▶ **Directions for this task**: Below are the records; copy exactly the stretch from the line containing "variable in URL bar" through the line containing "Expand the Lightning", both ends included, and nothing else.

● ● ● ●

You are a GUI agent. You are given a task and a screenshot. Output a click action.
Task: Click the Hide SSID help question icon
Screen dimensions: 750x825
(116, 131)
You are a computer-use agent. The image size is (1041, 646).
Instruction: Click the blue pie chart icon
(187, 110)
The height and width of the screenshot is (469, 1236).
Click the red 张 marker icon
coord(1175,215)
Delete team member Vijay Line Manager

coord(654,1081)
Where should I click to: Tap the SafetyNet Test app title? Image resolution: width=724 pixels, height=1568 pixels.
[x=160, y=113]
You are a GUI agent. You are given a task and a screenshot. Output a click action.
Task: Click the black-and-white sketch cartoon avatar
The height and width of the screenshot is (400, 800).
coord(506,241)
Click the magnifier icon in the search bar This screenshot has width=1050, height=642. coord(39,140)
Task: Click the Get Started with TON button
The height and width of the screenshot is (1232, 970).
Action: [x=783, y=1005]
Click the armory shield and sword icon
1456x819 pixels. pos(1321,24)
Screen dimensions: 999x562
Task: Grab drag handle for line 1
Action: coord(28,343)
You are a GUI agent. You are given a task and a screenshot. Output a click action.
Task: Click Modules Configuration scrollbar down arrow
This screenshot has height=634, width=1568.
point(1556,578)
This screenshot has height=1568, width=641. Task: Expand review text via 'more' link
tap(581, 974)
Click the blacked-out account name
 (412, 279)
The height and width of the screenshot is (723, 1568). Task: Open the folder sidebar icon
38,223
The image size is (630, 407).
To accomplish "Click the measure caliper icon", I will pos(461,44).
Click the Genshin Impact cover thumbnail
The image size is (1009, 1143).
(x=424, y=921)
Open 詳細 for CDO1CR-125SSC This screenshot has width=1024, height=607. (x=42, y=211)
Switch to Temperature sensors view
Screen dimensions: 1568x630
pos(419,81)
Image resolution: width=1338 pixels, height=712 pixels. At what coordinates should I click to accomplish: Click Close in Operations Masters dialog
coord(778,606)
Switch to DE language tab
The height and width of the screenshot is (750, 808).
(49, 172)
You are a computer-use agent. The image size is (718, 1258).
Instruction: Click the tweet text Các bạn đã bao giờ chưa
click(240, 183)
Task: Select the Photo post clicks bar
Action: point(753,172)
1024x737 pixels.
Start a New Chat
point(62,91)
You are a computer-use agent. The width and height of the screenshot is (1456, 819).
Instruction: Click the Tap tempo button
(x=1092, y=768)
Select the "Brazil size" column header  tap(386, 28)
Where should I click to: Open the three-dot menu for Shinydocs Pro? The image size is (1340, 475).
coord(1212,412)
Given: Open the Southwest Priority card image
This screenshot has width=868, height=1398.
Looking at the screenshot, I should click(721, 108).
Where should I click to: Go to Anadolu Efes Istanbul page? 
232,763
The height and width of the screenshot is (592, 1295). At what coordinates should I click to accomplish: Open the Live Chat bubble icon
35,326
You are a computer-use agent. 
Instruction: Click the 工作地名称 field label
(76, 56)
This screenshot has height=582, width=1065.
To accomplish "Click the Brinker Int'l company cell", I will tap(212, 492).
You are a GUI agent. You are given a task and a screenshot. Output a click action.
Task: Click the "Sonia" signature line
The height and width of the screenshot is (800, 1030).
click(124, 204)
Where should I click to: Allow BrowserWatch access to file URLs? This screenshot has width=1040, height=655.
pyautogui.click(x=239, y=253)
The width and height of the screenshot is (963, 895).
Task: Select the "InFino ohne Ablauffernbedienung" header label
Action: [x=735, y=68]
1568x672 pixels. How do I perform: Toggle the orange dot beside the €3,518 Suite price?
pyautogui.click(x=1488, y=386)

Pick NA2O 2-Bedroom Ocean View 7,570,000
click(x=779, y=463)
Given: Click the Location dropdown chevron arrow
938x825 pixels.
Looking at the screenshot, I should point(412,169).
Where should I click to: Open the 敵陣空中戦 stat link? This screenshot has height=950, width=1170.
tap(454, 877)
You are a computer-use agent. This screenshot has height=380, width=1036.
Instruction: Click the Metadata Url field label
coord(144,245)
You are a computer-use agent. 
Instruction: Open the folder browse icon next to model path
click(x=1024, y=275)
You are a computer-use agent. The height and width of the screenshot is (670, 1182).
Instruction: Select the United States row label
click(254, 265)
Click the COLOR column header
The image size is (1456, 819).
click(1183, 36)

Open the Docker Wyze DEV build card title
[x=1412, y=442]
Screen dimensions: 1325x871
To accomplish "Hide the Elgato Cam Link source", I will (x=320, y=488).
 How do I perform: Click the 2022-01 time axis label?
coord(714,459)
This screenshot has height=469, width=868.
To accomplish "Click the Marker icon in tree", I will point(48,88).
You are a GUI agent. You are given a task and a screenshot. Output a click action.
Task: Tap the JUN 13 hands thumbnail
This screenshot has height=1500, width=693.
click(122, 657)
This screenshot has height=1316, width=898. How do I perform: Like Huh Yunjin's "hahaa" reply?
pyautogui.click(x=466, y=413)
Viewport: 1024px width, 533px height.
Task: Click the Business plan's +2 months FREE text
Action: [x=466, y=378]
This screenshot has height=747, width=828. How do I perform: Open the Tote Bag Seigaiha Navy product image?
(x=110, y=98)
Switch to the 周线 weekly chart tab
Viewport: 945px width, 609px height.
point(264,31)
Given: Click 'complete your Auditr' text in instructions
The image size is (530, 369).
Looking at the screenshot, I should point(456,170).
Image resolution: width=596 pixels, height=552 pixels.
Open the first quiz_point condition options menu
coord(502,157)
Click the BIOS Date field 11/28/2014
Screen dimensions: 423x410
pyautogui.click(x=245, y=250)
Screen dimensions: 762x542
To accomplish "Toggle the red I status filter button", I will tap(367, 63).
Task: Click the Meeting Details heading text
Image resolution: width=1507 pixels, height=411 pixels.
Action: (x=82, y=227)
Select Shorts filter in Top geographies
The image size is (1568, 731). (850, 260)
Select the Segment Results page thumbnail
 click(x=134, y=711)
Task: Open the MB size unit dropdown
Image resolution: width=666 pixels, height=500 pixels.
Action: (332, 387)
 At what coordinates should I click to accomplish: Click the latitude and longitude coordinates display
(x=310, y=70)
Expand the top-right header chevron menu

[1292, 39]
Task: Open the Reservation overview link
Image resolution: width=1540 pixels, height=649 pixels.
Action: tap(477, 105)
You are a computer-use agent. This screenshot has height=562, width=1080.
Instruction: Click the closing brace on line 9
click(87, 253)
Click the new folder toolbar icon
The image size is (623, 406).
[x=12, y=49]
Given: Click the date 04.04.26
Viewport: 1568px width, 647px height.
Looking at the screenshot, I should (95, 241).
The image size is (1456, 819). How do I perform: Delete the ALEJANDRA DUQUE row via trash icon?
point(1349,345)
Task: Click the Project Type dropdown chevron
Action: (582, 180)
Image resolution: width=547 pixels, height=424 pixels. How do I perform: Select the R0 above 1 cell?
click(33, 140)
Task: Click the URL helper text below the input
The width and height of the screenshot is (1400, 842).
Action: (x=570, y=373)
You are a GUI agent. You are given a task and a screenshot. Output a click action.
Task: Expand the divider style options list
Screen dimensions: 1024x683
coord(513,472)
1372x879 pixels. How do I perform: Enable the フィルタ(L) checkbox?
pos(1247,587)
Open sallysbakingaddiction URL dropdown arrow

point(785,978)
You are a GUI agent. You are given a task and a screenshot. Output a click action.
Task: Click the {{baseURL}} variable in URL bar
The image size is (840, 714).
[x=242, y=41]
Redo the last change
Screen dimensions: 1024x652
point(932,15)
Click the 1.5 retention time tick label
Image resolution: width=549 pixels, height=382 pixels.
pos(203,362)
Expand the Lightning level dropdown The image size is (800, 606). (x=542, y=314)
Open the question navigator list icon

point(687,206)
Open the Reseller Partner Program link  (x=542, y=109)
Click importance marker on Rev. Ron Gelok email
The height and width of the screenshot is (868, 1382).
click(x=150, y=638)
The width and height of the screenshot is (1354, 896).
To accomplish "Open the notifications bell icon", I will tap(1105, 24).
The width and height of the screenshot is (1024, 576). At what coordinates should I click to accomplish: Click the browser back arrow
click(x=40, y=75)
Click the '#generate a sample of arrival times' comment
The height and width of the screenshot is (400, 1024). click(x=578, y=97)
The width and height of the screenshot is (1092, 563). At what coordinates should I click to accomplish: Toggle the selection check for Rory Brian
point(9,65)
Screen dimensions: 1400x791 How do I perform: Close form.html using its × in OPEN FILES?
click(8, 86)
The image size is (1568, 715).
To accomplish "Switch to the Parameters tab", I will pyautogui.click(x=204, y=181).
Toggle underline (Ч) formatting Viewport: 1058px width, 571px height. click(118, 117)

● ● ● ●

▶ **Solution to this problem**:
Task: Click the {{baseURL}} variable in URL bar
The image size is (840, 714).
[x=242, y=41]
Redo the last change
Screen dimensions: 1024x652
point(932,15)
Click the 1.5 retention time tick label
Image resolution: width=549 pixels, height=382 pixels.
pos(203,362)
Expand the Lightning level dropdown The image size is (800, 606). (x=542, y=314)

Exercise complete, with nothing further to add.